居然已經十一點多了。燦燦,你在的時候,我都是九點和你一起入睡。
你看,你離開我才幾天而已,我就開始無規律了。
十一點多了。燦燦。你的硯台睡了,你的毛筆睡了,你的古箏睡了。那麽,燦燦你呢?你肯定也睡了吧。你睡在文成某個鄉村夏夜的溫柔裏。夢中有什麽呢?是窗外雀躍不歇的蛙聲,是樹間此起彼伏的蛐蛐聲?我想,你在夢中肯定很忙碌。是啊,你的舅舅帶你去遊泳了,你的外婆帶你去河邊散步了,你的奶奶帶你去超市買東西了。燦燦啊,燦燦,那麽多親人的愛圍著你,繞著你,你有沒有時間想起我呢?
我有時間想你了,燦燦。大把大把的時間在想你,看到毛氈想起你,看到宣紙想起你,甚至今天手劃過古箏琴弦那一串串的“叮叮咚咚”也說想你了。

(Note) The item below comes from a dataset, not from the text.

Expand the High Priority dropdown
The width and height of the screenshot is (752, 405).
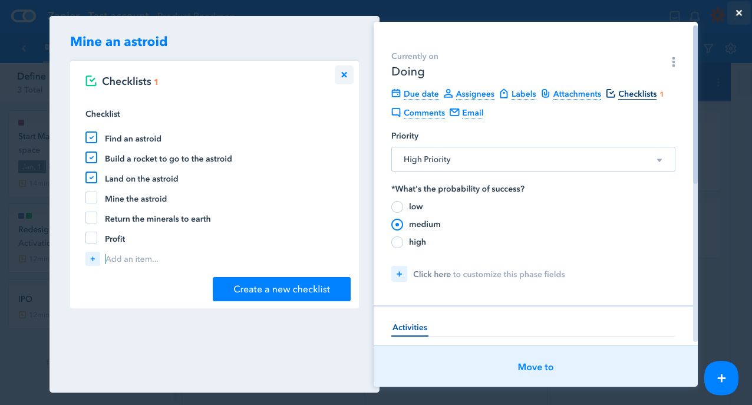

你看,我是不是很沒用。我以為你不在的時候,我就是放假了。我可以盡情看書,可以盡情寫文章。可是,我看著看著就會看到你用過的本子橫在我的視線裏。我寫著寫著就會看到你撕開的小餅幹袋躺在我的電腦旁。於是,我翻開本子,一字一句,一字一句都是你稚拙的語言。於是,我拿出小餅幹,一塊一塊,一塊一塊都是你的笑臉。
燦燦,我們的房子很小很小。可是,少了你。我覺得一下子變得很大很大。我從這個房間踱步到那個房間,我再從那個房間踱步到這個房間。寂寞的足音無法丈量我想你的邊沿,它把小小的房子撐到很大很大,像一個吹爆要破裂的氣球。我拽著氣球的線,懸浮在空中,我聽到你的小書包在說好寂寞啊,我聽到你的鉛筆在說好寂寞啊,我還聽到你的小鞋子、小襪子、小褲子都跟著我漂浮起來了,大家一起憂傷地說:“好寂寞啊!”
燦燦,如果你看到這裏你肯定會笑,歪著你的小腦袋說:“啊?啊?襪子,褲子怎麽會說話呢?”